The following sections describe the things you need for your configuration.

Each component of the Starburst Gateway has a corresponding node in the configuration YAML file.

Backend database#

Starburst Gateway requires a MySQL, PostgreSQL, or Oracle database. Database initialization is performed automatically when the Starburst Gateway process starts.

Starburst clusters#

Starburst Galaxy and the current and previous Starburst Enterprise LTS versions are compatible with Starburst Gateway.

Note

Starburst Gateway is not compatible with Trino or Amazon Athena.

SEP Configuration#

From a users perspective Starburst Gateway acts as a transparent proxy for one or more clusters.
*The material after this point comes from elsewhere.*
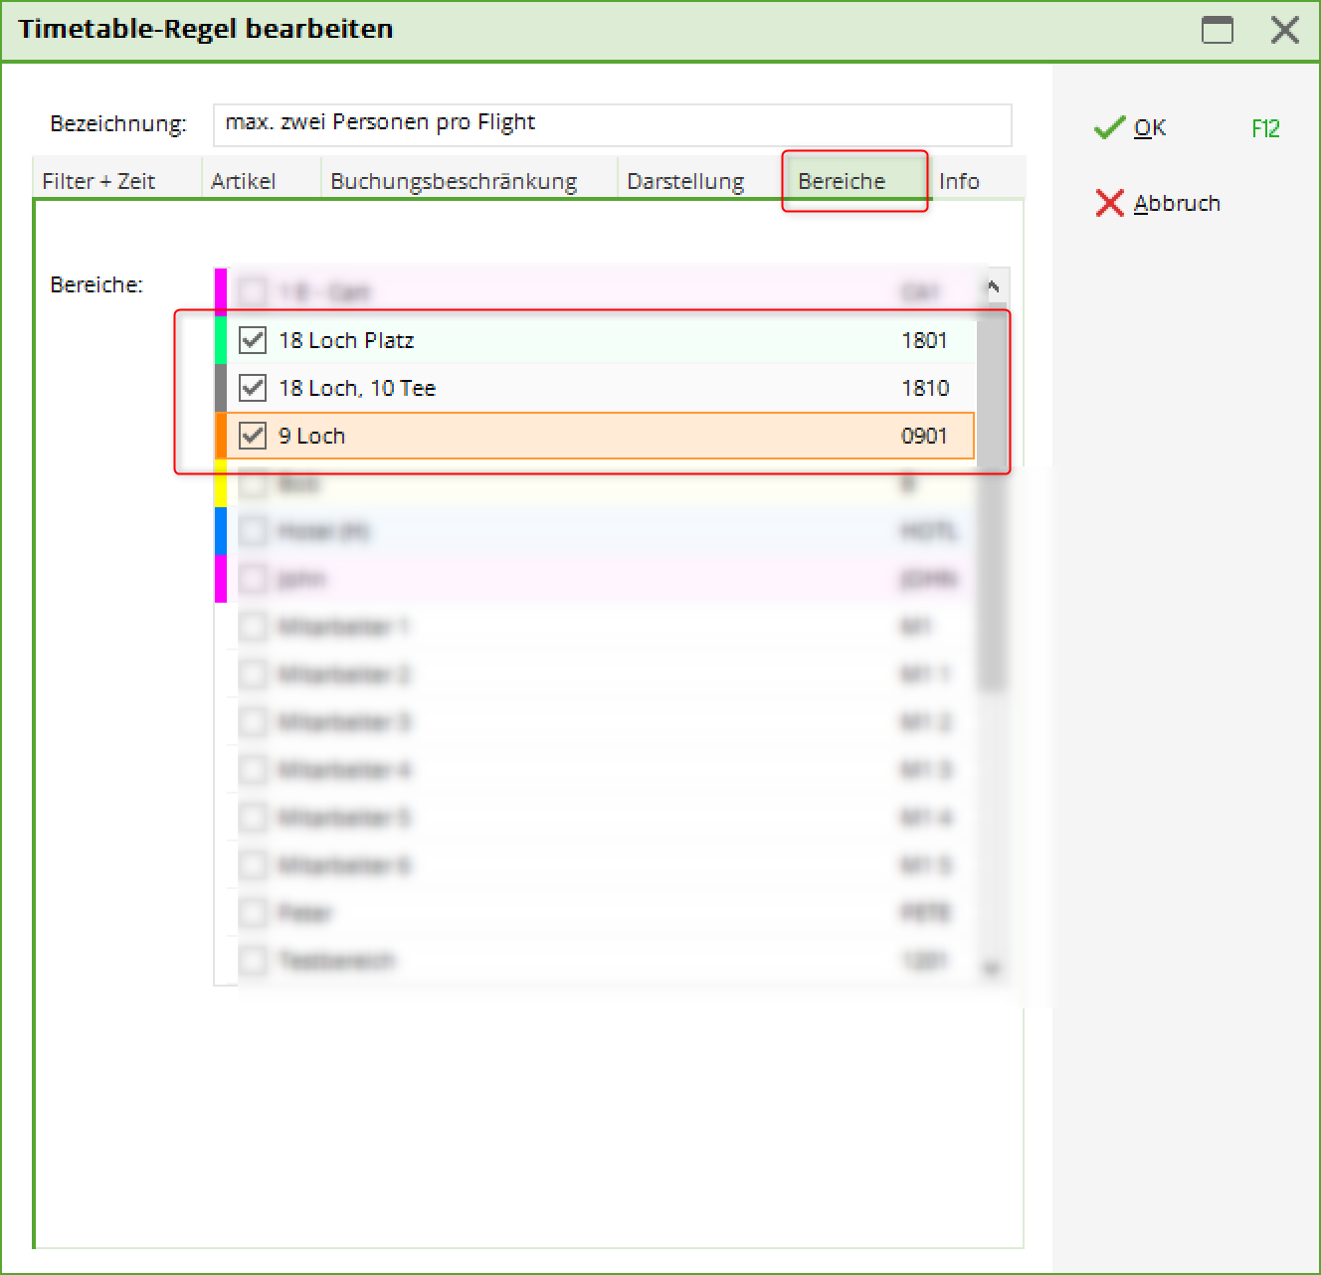Click the green color bar of 18 Loch Platz
The image size is (1321, 1275).
coord(221,340)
The following configuration tips should be taken into account for all clusters behind the Starburst Gateway.

If all client and server communication is routed through Starburst Gateway, then process forwarded HTTP headers must be enabled:

http-server.process-forwarded=true

Without this setting, first requests go from the user to Starburst Gateway and then to SEP correctly. However, the URL for subsequent next URIs for more results in a query provided by SEP is then using the local URL of the cluster, and not the URL of the Starburst Gateway. This circumvents the Starburst Gateway for all these requests. In scenarios, where the local URL of the SEP cluster is private to the cluster on the network level, these following calls do not work at all for users.
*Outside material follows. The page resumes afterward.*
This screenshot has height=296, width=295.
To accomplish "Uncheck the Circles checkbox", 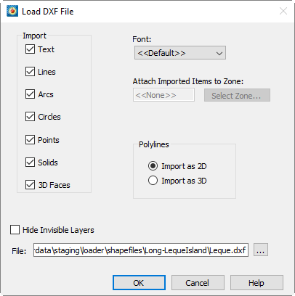I will (x=30, y=117).
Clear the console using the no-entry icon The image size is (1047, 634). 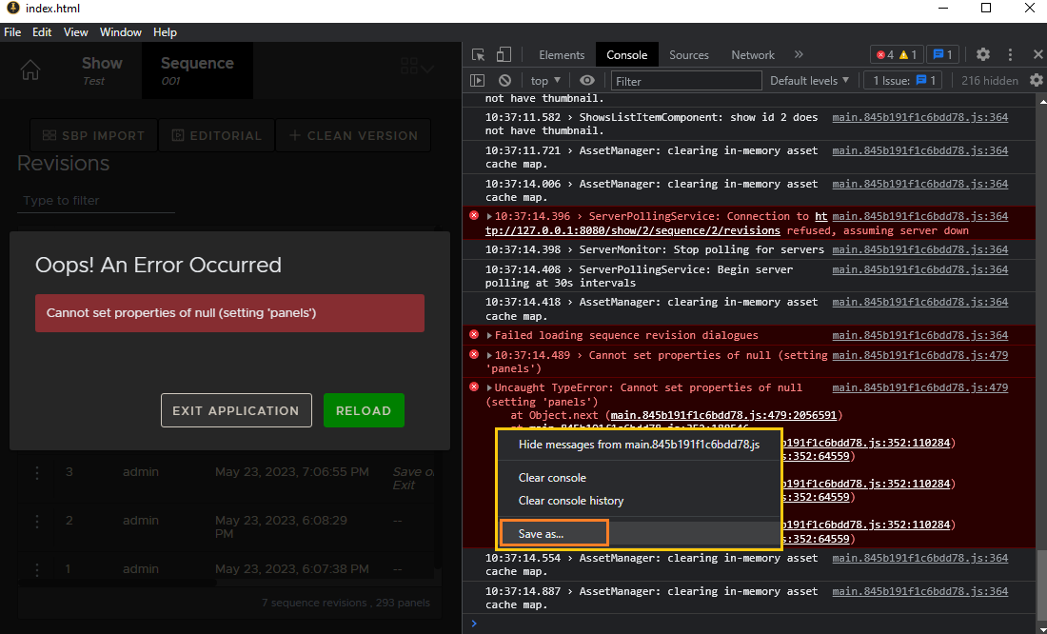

This setting is also required for SEP to authenticate in the case TLS is terminated at the Starburst Gateway. Normally it refuses to authenticate plain HTTP requests, but if http-server.process-forwarded=true it authenticates over HTTP if the request includes X-Forwarded-Proto: HTTPS.

Starburst Galaxy requires setting

routing:
  addXForwardedHeaders: false

to prevent Starburst Gateway from sending X-Forwarded-* headers. This setting is required to be true when proxying clusters that are behind firewalls or otherwise not directly routable from the SQL client.

Secrets in configuration file#

Environment variables can be used as values in the configuration file. You can manually set an environment variable on the command line.

export DB_PASSWORD=my-super-secret-pwd

To use this variable in the configuration file, you reference it with the syntax ${ENV:VARIABLE}. For example:

dataStore:
  jdbcUrl: jdbc:postgresql://localhost:5432/gateway
  user: postgres
  password: ${ENV:DB_PASSWORD}

Configure routing rules#

Find more information in the routing rules documentation.

Configure logging #

To configure the logging level for various classes, specify the path to the log.properties file by setting log.levels-file in serverConfig.

For additional configurations, use the log.* properties from the logging properties documentation and specify the properties in serverConfig.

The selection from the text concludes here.